Wednesday, April 19, 2017

Agony of Analytics

I am the Research and Assessment Intern for the Office of Diversity and Inclusion on campus.

I research theories , create rubrics based on these theories and put together assessments to measure student growth.

 I have a knack for seeing trends in sets of data.

I'm an analytical thinker and I process better when I am able to place my experiences within a framework or compare it to a theory.

This makes a perfect intern, but  constrained 21 year old.

My younger cousin described me as, "angsty."

noun
  1. a feeling of deep anxiety or dread, typically an unfocused one about the human condition or the state of the world in general.

Maybe I am, I really just think a lot. I even think about my thinking. 

I consider all life events to be interconnected, serve a greater purpose and a have potential reason. 

I strive to discover, assess and validate this reason, stepping across my responsibilities as Kalen Russell and into the job capacity of a higher power in which I don't understand.

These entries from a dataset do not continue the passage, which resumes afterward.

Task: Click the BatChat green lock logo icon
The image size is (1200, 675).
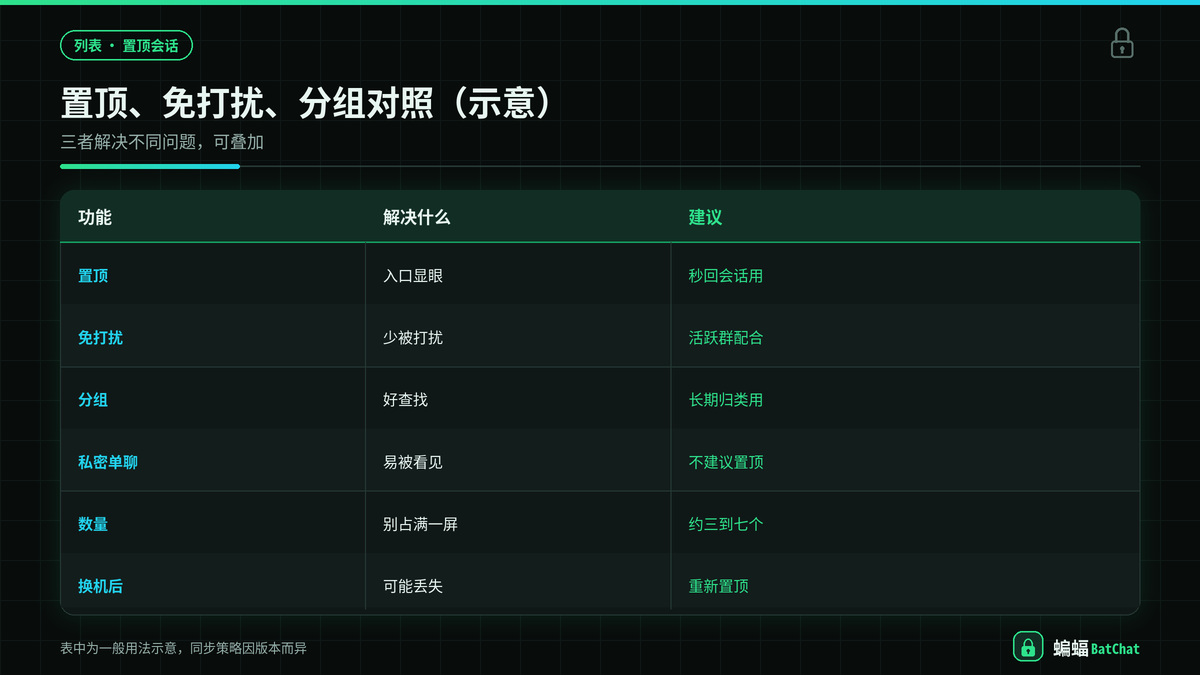Action: [x=1028, y=647]
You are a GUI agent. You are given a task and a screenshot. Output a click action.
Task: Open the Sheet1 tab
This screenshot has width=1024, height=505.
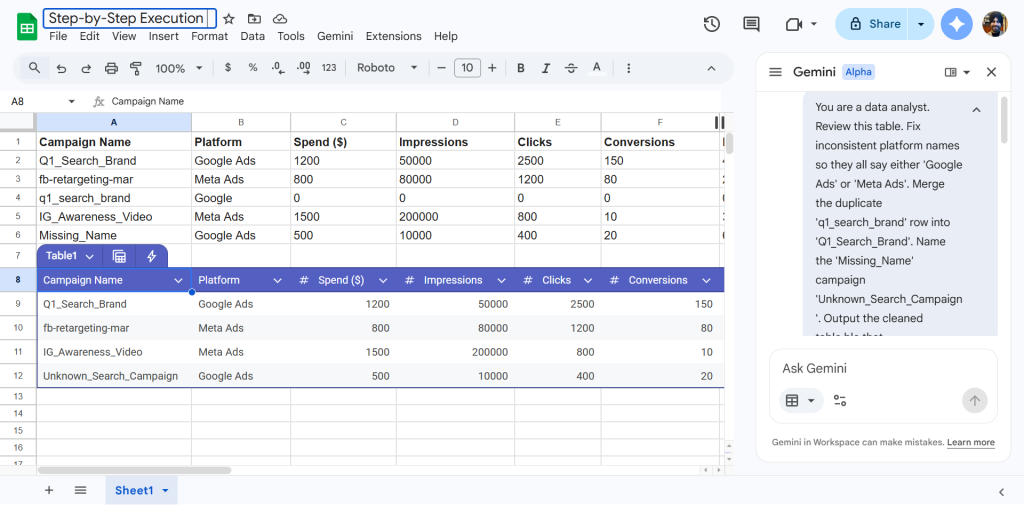(134, 490)
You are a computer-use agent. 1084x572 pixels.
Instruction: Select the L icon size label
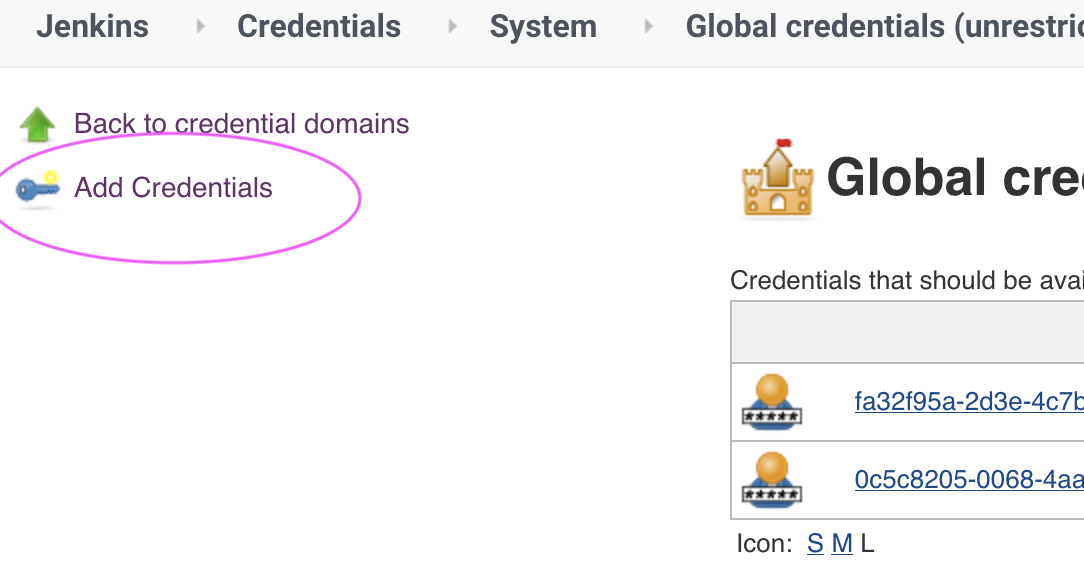868,544
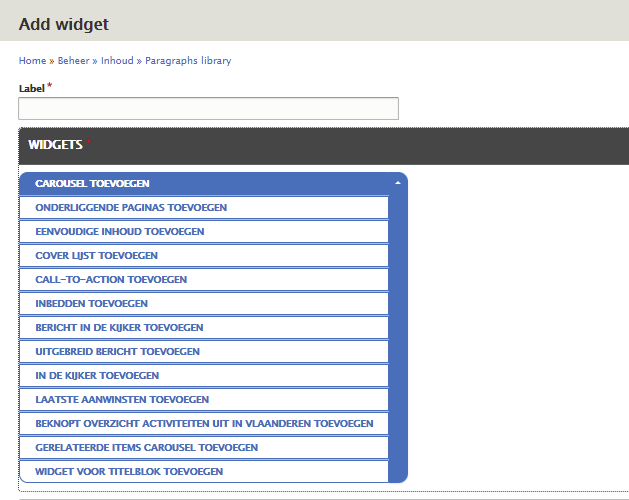Click the Label text input field
The height and width of the screenshot is (500, 629).
point(208,108)
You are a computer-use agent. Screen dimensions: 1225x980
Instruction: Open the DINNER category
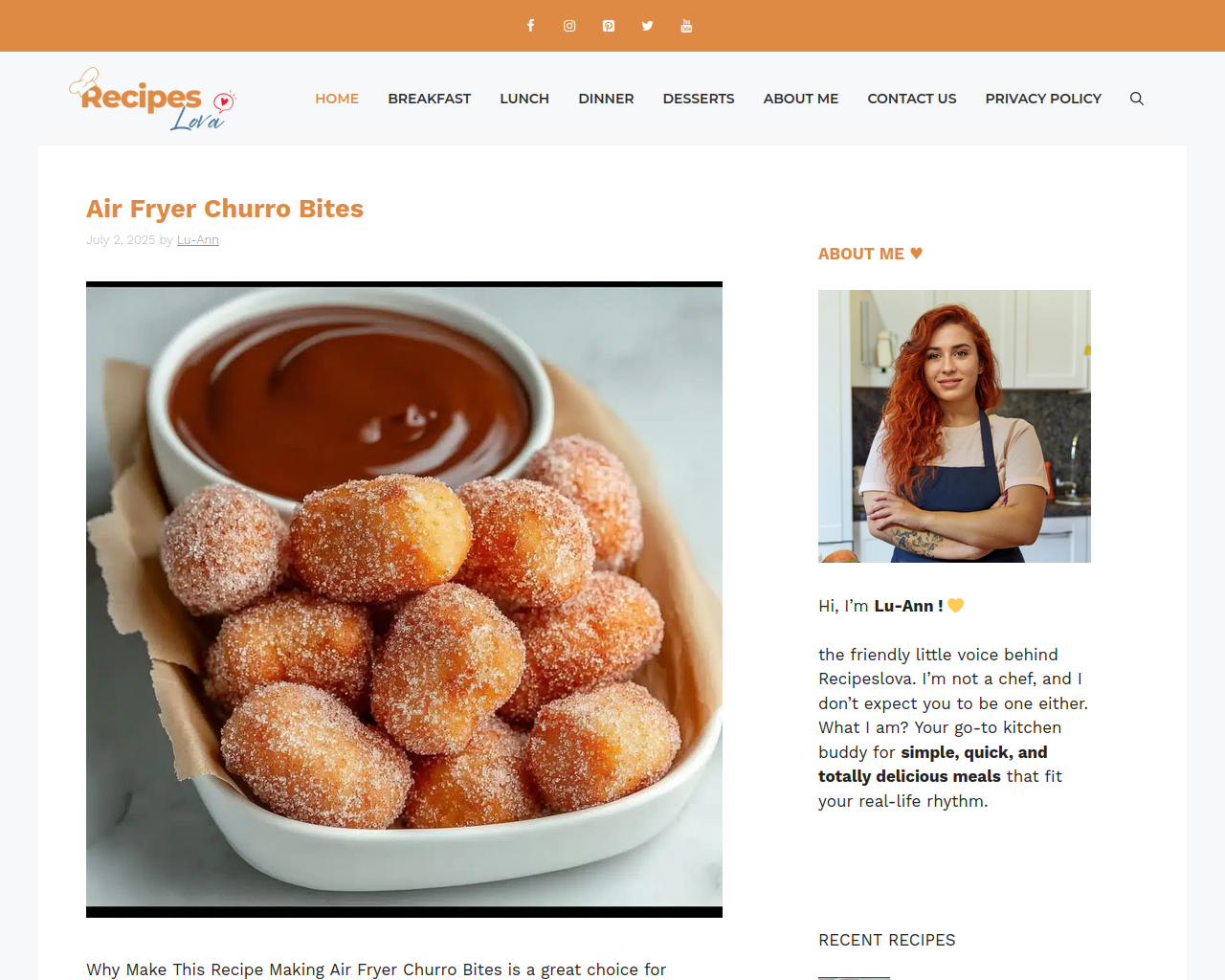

My fellow intern and friend, Jaylon, described me best in saying, "Kalen thinks in rubrics. Everything has to have an explanation and quantifiable cause, effect and response."

Jaylon is not wrong.

Thinking critically is an amazing gift, and it even helps me with many creative pursuits.

But, “When all the details fit in perfectly, something is probably wrong with the story.” ― Charles Baxter

And as I continue to assess my assessments, I sometimes feel I'm missing out on the experience.